13 May 2012

Meet Fanny

As an animal lover with a house full of rescues who hopes to one day have an animal sanctuary for older, unadoptable critters, I have to confess I shed a lot of tears when I read sad stories of animals being abused or neglected. While this sweet tale has some sadness in the beginning, I hope you'll enjoy this story on Mother's Day thanks to the wonderful folks over at Farm Sanctuary, the nation’s leading farm animal protection organization.

The life of an animal in the farming industry is one of loss. Comfort, dignity, and, at last, life itself are taken away. But, at Farm Sanctuary, what has been lost has a way of being found.
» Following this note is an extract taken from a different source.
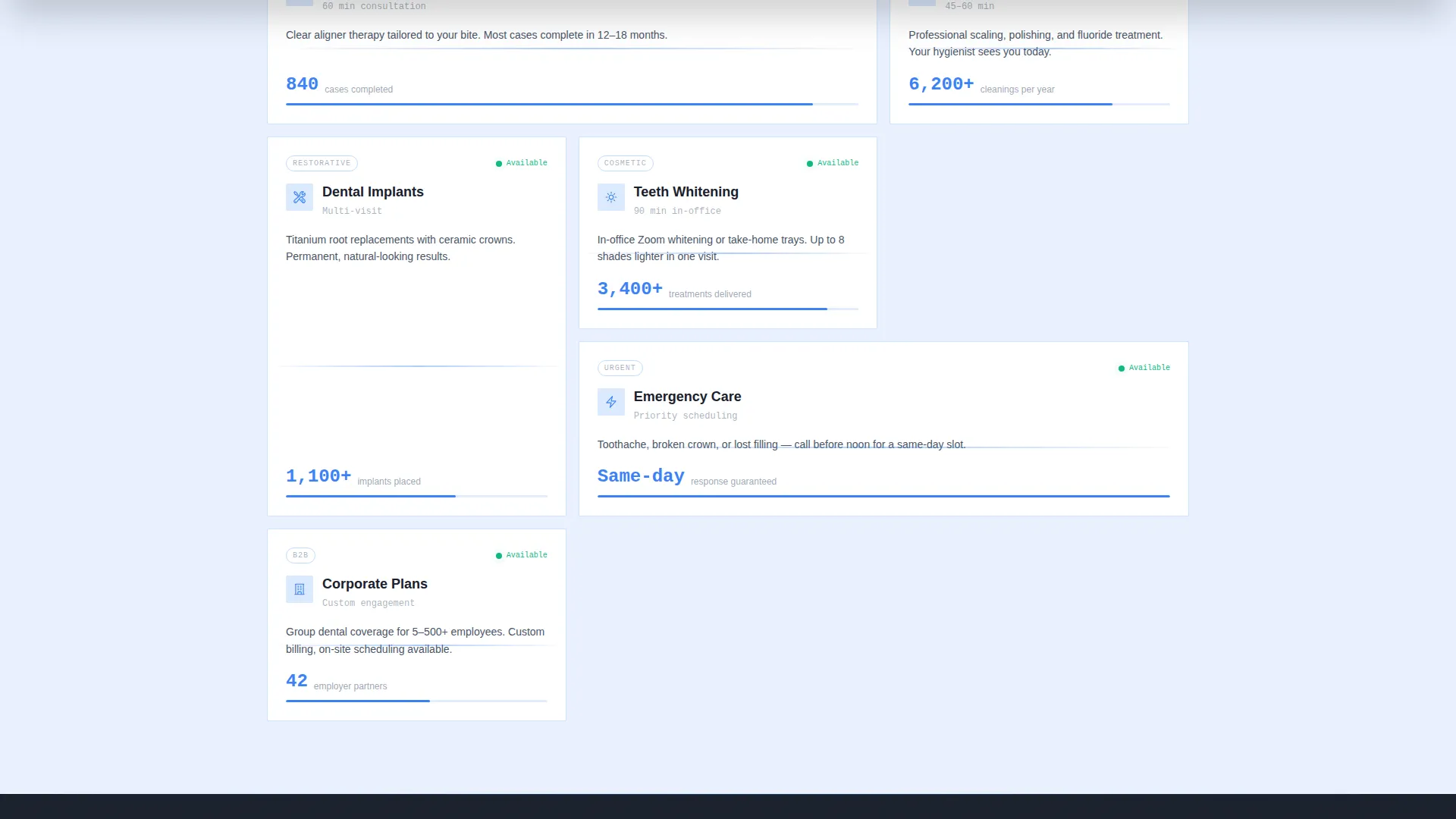Select the RESTORATIVE category tag
Screen dimensions: 1456x819
322,163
Fanny lost her babies. Like all dairy cows, she had been forced to produce milk through an unrelenting cycle of impregnation and delivery. Every calf she bore was immediately taken from her. This bitter existence continued for three or four years until, according to industry standards, her exhausted body was considered “spent,” and she was sent to auction. It was at the livestock auction, where dairy cows are bought to be sold for ground beef or pet food that Farm Sanctuary rescuers found Fanny.

Fanny clearly had endured not only the ordeal of milk production but also the consequences of neglect. Her horribly overgrown hooves made every step excruciating, and her legs buckled under the weight of her enormous udders. Instead of trying to help her, stockyard workers hit her with wooden poles to make her move.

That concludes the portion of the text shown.